- **What you have to do**: Of the lines listed below, return exactly those that run from the line containing "Click the Change Badge link" through the line containing "You are a computer-use agent. 551x383 pixels.", both included.

- **Task data**:
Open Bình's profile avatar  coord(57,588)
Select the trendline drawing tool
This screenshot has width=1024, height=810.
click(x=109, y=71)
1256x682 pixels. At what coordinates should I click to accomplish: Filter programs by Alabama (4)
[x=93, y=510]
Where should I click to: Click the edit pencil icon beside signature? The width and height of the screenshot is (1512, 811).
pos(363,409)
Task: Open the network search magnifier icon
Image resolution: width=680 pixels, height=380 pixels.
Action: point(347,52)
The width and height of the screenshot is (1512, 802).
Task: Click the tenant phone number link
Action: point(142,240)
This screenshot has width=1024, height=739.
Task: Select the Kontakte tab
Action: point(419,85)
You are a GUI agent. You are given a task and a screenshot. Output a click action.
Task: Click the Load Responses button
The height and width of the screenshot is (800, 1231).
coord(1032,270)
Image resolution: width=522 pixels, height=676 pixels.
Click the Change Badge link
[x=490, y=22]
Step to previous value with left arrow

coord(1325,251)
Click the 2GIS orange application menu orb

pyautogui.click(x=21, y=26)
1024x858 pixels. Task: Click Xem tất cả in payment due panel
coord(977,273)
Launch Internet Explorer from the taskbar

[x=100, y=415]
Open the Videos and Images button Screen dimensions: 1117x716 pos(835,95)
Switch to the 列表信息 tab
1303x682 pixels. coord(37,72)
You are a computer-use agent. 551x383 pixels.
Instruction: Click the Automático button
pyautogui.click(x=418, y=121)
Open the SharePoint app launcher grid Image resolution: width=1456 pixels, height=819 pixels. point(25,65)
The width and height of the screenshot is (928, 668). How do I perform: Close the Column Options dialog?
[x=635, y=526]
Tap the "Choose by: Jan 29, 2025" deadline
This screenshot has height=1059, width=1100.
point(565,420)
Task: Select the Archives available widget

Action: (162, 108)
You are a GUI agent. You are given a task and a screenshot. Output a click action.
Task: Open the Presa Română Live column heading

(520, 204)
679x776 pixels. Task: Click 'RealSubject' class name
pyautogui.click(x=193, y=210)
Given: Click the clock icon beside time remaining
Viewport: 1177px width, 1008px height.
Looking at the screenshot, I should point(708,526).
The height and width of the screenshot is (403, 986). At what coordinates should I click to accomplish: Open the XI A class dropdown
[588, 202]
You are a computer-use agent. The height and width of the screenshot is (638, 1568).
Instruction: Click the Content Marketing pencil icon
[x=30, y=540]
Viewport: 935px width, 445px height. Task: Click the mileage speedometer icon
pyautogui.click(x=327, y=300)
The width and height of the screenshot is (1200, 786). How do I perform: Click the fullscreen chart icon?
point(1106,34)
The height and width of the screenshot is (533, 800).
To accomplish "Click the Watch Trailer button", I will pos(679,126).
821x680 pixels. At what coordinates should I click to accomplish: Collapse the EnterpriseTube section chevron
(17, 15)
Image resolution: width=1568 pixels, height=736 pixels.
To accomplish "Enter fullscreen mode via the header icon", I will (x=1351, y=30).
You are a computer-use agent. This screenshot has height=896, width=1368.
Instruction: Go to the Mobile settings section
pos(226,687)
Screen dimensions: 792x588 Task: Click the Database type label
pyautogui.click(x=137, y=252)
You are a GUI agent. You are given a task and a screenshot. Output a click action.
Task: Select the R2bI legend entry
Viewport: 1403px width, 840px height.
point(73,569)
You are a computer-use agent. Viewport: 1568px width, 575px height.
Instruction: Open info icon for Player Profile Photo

- **Solved problem**:
Click the Change Badge link
[x=490, y=22]
Step to previous value with left arrow

coord(1325,251)
Click the 2GIS orange application menu orb

pyautogui.click(x=21, y=26)
1024x858 pixels. Task: Click Xem tất cả in payment due panel
coord(977,273)
Launch Internet Explorer from the taskbar

[x=100, y=415]
Open the Videos and Images button Screen dimensions: 1117x716 pos(835,95)
Switch to the 列表信息 tab
1303x682 pixels. coord(37,72)
You are a computer-use agent. 551x383 pixels.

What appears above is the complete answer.